As early as 1910 Grierson had pointed out in the New Age, to which with Arnold Bennett and H. G. Wells he was a chief contributor, the inevitableness of an approaching war with Germany, and in November 1913 he became so convinced of the nearness of the struggle that he returned, for the last time, to America. He now spent two years in New York, two on lecture tours, and two in Washington, D. C.
After a year in Toronto, and another year in New York, he moved to Los Angeles and settled there for the remainder of his life. His only production during this period was a pamphlet entitled Psycho-Phone Messages (1921), really a collection of imaginary utterances on contemporary affairs by various statesmen such as Jefferson, Hamilton, Webster, but generally considered, owing to ambiguous phraseology, to have made claims of Spiritualist mediumship.
He died while sitting at the piano during a recital, passing away quietly, after the closing piece of the evening, with his hands still resting on the keys. Flis last days were spent in extreme poverty.
Grierson was not a Spiritualist, but a philosophical mystic, finding his source of inspiration in an impersonal realm of Spirit accessible to the sub-conscious.
Personality
Tall and handsome, with Byronic features, “Jesse Shepard, ” once launched, quickly became the sensation of the day. His playing, weird and mystical, produced a profound effect upon all hearers.

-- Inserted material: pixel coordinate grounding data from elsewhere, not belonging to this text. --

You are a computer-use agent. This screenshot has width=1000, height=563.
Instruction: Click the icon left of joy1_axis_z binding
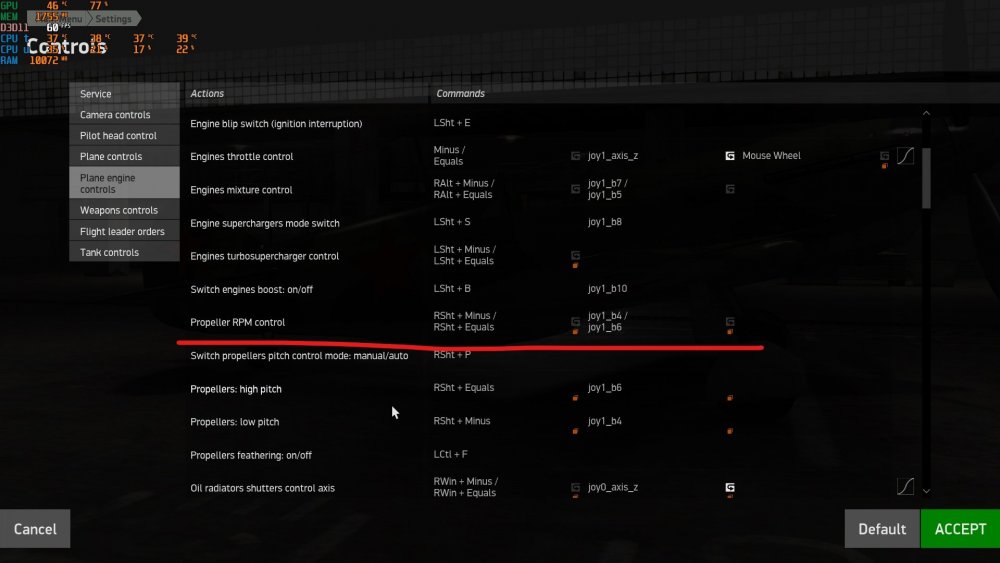575,156
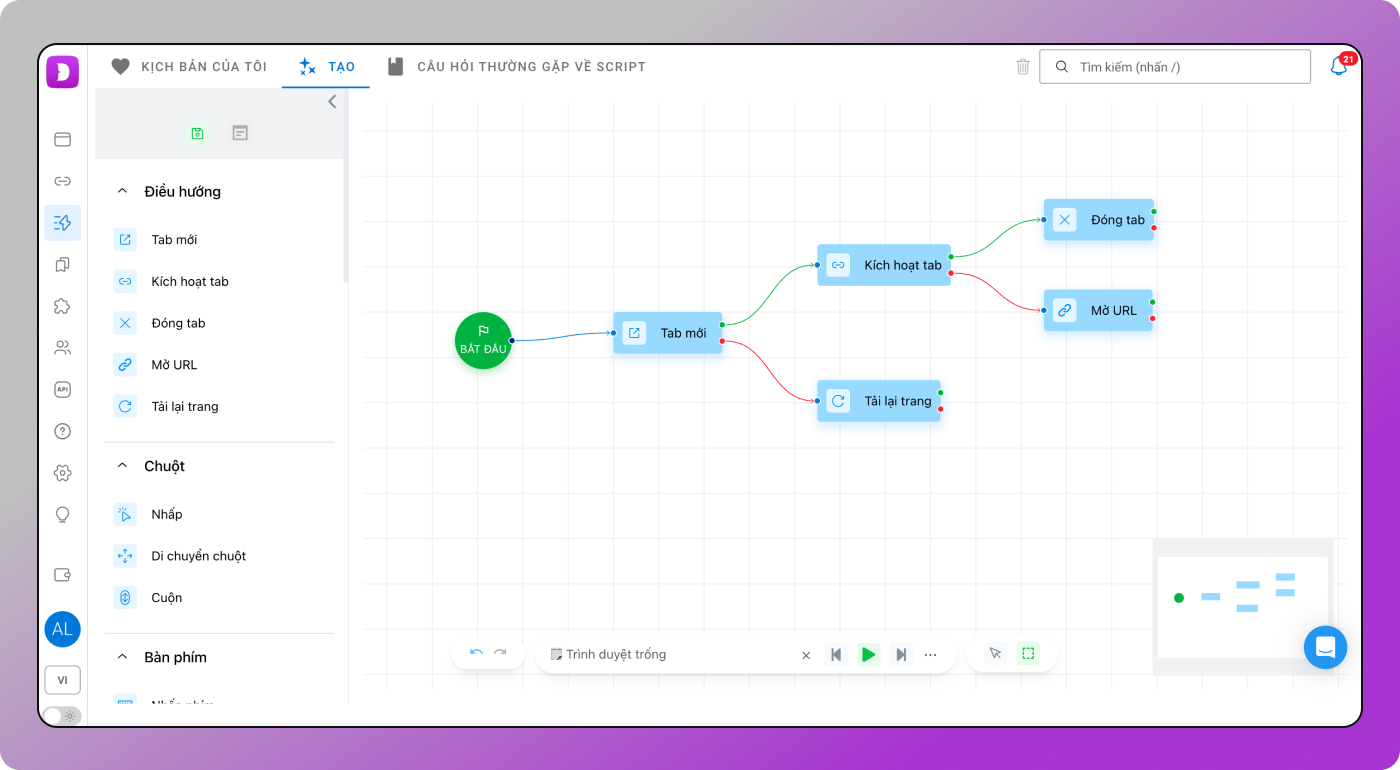Open the chat support bubble icon
1400x770 pixels.
pos(1325,647)
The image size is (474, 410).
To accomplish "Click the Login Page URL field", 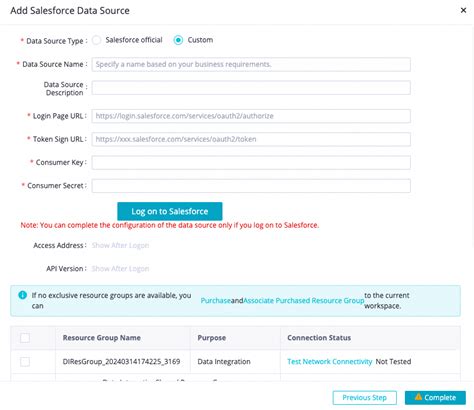I will (251, 116).
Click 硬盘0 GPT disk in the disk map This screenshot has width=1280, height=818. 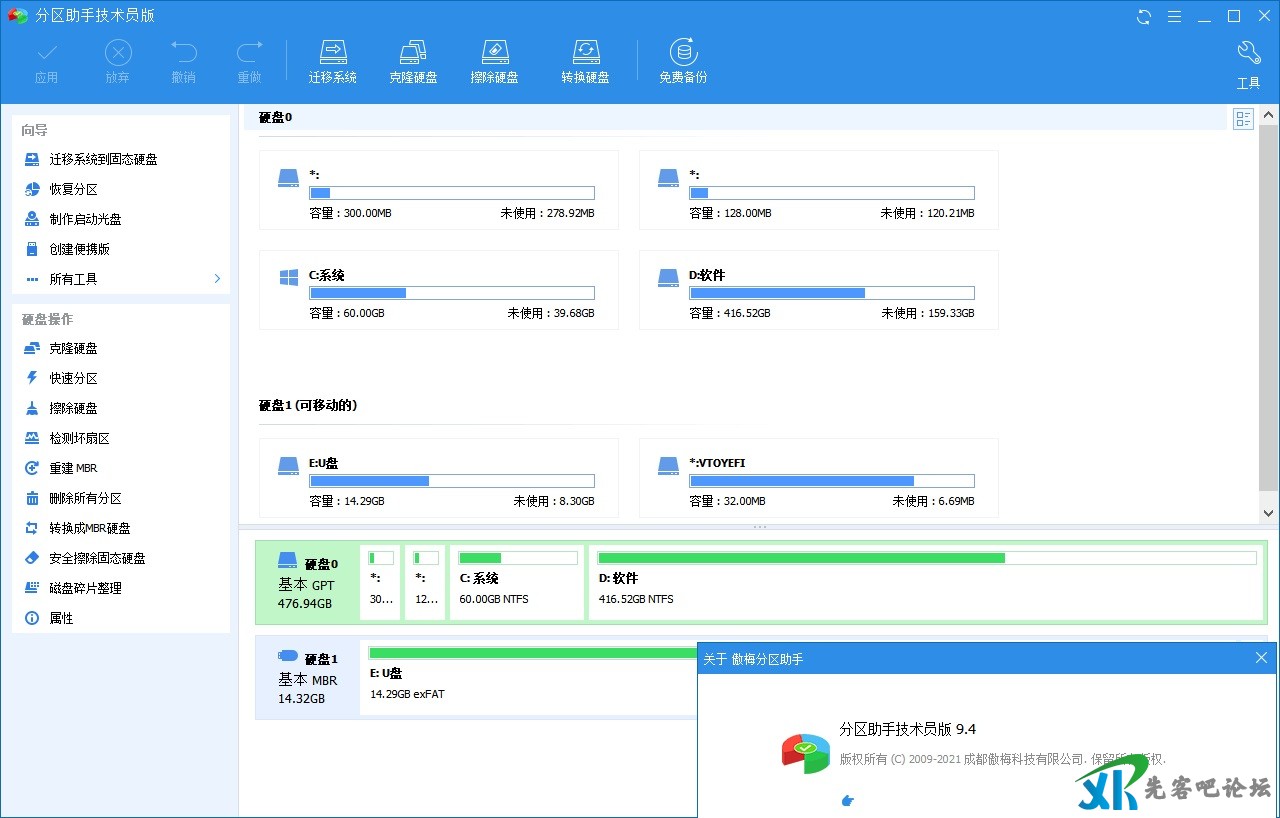click(x=306, y=582)
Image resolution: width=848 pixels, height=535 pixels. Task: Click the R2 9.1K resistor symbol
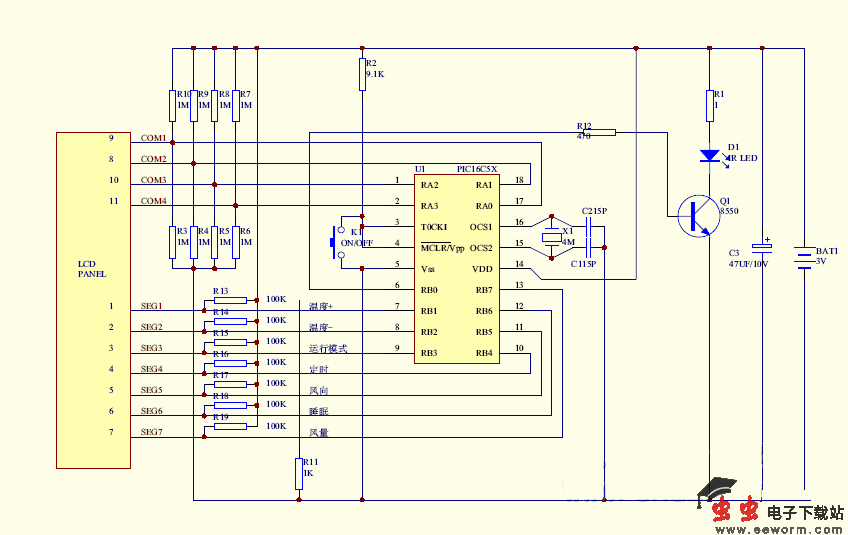pyautogui.click(x=362, y=74)
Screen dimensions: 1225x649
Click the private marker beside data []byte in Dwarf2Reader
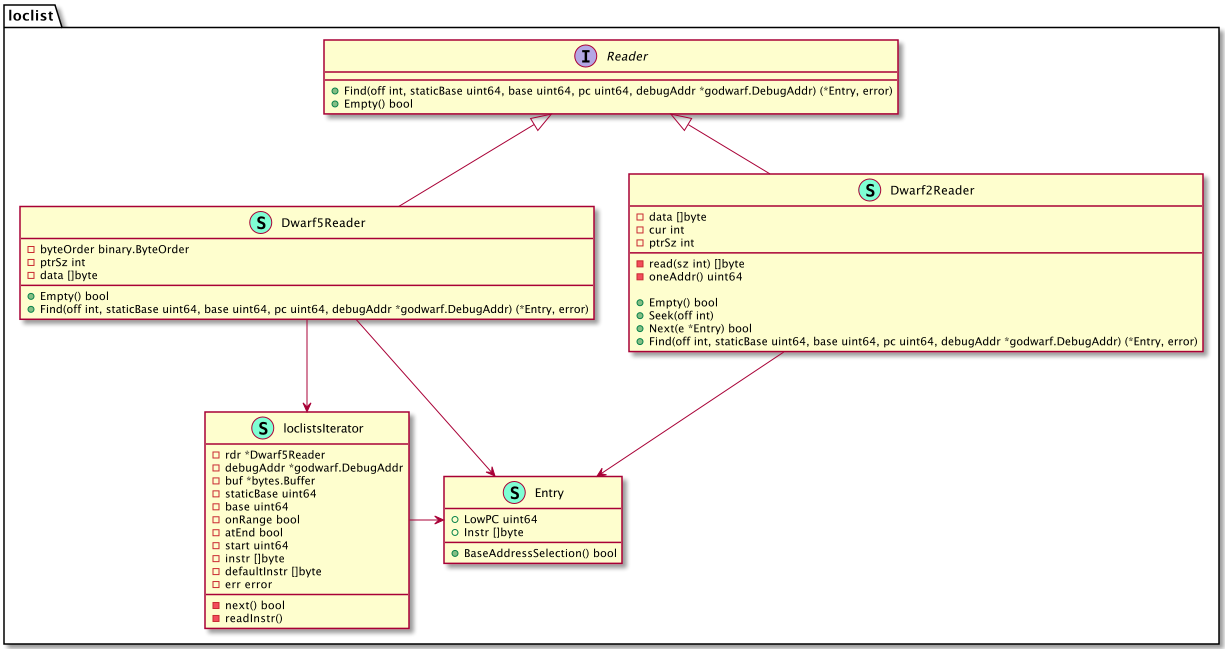[641, 216]
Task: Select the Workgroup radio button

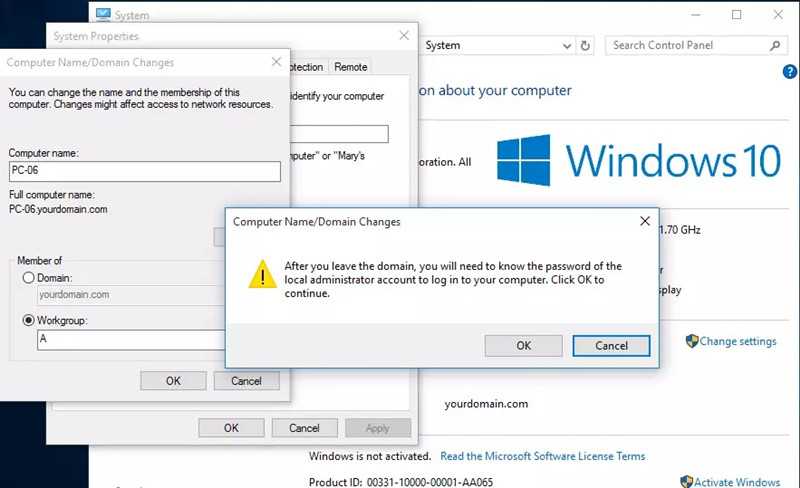Action: [28, 320]
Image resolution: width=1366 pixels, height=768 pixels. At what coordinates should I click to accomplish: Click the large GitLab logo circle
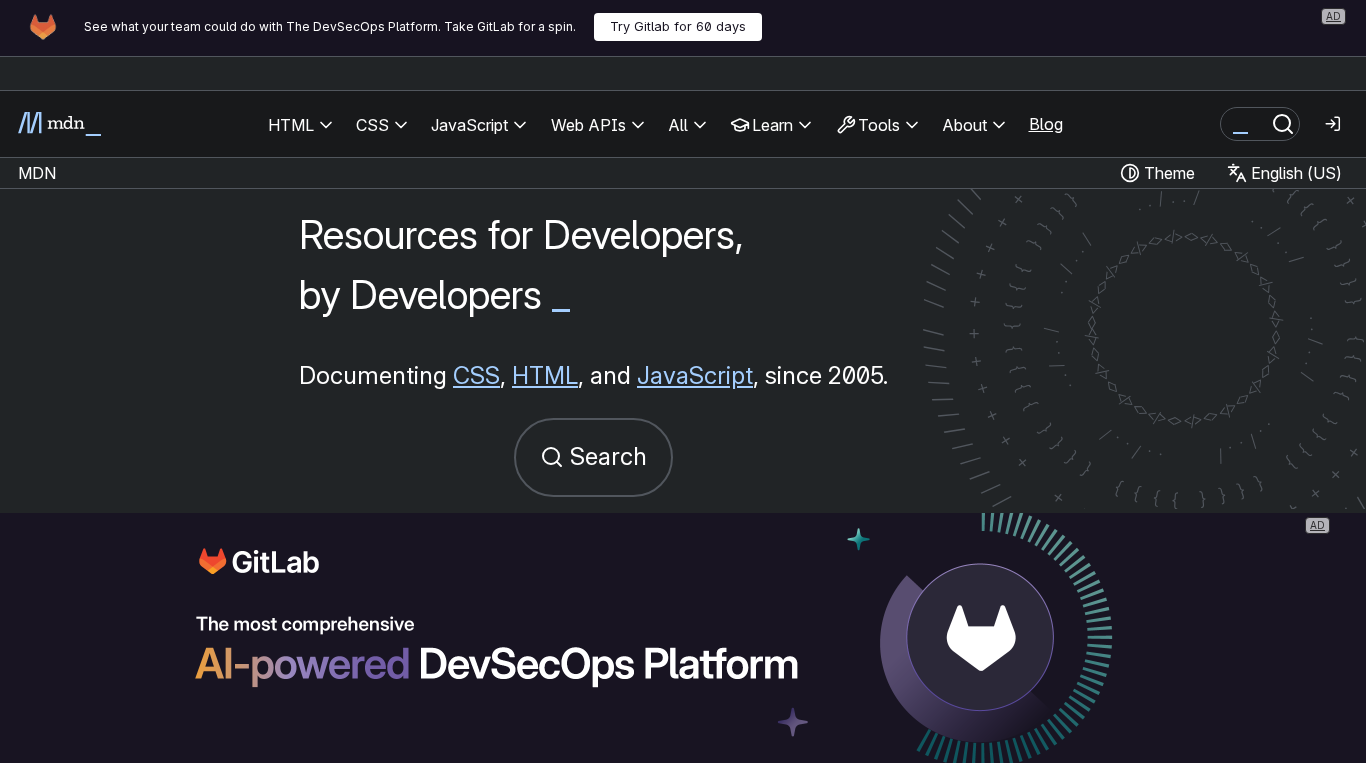tap(980, 637)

His large hands had the astounding span of an octave and a half, “and it is said that at certain wonderful moments, he could add the strangest, most inexplicable voice, that did not follow the music but went along with it, almost independent of it, rising up from out of the middle chords of the piano, faintly at first, and at last filling the room with indescribable and thrilling tones”.
Quotes from others about the person
Of this voice, which had a range of four octaves, Stephane Mallarmé said, “It is not a voice, it is a choir !” Of the musician he said, “For the first time in the history of music we now have the real poet of the piano. ”
Connections
Francis was never married but for the final forty-two years of his life was constantly attended by his faithful friend, Lawrence Waldemar Tonner, who acted as his secretary, manager, and personal representative.